Não havíamos comido as frutas do mesmo pomar, brincado com os mesmos brinquedos, estudado em cartilhas idênticas. Nosso olho era diferente.
Olho pode ser treinado? Acho que sim. Com o tempo. Se quer ensinar alguém a enfeitar um bolo como você enfeita, o aprendiz tem que estar ao lado, conversando, criticando, começando a entender suas intolerâncias e discriminações.
Lillian Hellman, a escritora, passava as férias nos Hampton’s, reduto de classe alta americana. Ela e o companheiro convidaram um grupo para jantar e ele, depois que colocou o arroz no prato, enfeitou-o com uma bela flor de tomate.
A Hellman se arrepiou toda, arrancou a flor, agarrou-o pelo braço e sussurrou entredentes: “Sabe que por causa desse tomate poderemos passar a temporada inteira sem um, sem unzinho convite para jantar?”.
O nosso olho é capaz de muita interpretação. Mesmo em fotos. Houve nas redes sociais muita crítica aos novos ministros empossados e à presidente, dirigida às roupas usadas por eles. E críticas a essa crítica, tida como desrespeitosa. O que estaria em pauta era o plano político e não a roupa. Acontece que a vestimenta é nossa “pele social”.

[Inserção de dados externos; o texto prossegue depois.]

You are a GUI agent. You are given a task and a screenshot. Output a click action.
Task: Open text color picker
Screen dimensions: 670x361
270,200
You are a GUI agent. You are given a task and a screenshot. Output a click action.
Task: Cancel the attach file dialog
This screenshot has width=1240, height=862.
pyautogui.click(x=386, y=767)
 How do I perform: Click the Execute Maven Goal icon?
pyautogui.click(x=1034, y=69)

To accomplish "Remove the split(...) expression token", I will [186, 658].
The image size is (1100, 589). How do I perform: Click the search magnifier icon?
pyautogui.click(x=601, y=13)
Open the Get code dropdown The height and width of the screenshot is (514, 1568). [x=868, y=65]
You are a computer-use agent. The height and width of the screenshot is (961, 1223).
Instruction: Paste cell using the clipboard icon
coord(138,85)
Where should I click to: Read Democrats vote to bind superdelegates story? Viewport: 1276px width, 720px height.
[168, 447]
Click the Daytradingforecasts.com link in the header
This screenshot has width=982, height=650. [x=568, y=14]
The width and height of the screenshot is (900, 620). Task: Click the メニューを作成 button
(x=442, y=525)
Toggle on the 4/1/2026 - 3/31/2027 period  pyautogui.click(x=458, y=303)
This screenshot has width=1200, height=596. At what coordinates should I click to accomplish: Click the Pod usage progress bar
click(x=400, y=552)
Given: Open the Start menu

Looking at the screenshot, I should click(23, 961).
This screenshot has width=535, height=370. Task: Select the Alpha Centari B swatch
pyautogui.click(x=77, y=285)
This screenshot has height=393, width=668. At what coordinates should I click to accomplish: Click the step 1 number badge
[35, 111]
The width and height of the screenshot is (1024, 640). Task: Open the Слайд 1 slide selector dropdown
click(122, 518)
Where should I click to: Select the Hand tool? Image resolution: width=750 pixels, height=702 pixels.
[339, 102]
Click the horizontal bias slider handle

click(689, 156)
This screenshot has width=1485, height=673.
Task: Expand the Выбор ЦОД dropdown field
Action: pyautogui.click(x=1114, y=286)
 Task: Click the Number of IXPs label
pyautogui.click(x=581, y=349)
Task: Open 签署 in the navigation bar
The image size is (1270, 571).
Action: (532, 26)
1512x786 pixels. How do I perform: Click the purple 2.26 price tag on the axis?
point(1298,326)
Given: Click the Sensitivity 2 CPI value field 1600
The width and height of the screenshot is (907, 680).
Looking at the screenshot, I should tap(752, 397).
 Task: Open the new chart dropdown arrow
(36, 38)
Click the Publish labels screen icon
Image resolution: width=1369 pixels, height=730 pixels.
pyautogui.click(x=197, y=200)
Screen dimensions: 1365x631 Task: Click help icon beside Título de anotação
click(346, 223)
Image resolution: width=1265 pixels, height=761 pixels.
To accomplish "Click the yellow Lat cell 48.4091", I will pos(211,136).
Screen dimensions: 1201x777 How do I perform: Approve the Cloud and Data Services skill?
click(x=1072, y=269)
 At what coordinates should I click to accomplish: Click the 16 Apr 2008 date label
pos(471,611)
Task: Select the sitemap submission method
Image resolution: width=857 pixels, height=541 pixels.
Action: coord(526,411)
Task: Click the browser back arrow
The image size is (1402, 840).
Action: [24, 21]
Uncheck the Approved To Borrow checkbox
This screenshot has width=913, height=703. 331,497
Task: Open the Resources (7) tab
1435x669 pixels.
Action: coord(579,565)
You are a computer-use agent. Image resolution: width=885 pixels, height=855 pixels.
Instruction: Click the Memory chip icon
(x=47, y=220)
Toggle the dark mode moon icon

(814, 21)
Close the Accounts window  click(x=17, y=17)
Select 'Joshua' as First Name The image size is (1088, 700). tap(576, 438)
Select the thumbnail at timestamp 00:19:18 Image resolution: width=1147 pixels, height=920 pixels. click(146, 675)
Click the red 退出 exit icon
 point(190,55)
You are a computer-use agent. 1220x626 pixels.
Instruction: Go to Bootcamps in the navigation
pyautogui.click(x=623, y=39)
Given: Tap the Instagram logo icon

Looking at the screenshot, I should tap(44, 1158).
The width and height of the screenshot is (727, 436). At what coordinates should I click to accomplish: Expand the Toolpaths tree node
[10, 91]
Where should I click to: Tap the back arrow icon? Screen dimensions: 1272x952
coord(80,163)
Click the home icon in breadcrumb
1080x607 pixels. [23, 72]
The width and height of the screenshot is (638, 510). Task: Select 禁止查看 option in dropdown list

Com a pouca transparência dos políticos a roupa que vestem podem traduzir suas identidades. Há uma imagem de todo o ministério, vejam no You Tube, vale a pena.( “A presidente também dá posse à sua equipe de ministros”). Os homens vestidos do mesmo modo e na mesma posição, com as pernas solidamente abertas mostrando um consenso entre eles de como um homem se sustenta em pé. A presidente, apesar de estar de vestido, tem a mesma postura deles. Numa extremidade está uma das ministras com sapatinho de bailarina e perna cruzada muito coquete e, na outra extremidade, ministra envelopada em verde agrário. A presidente também não gostou do que viu. Entrou em regime.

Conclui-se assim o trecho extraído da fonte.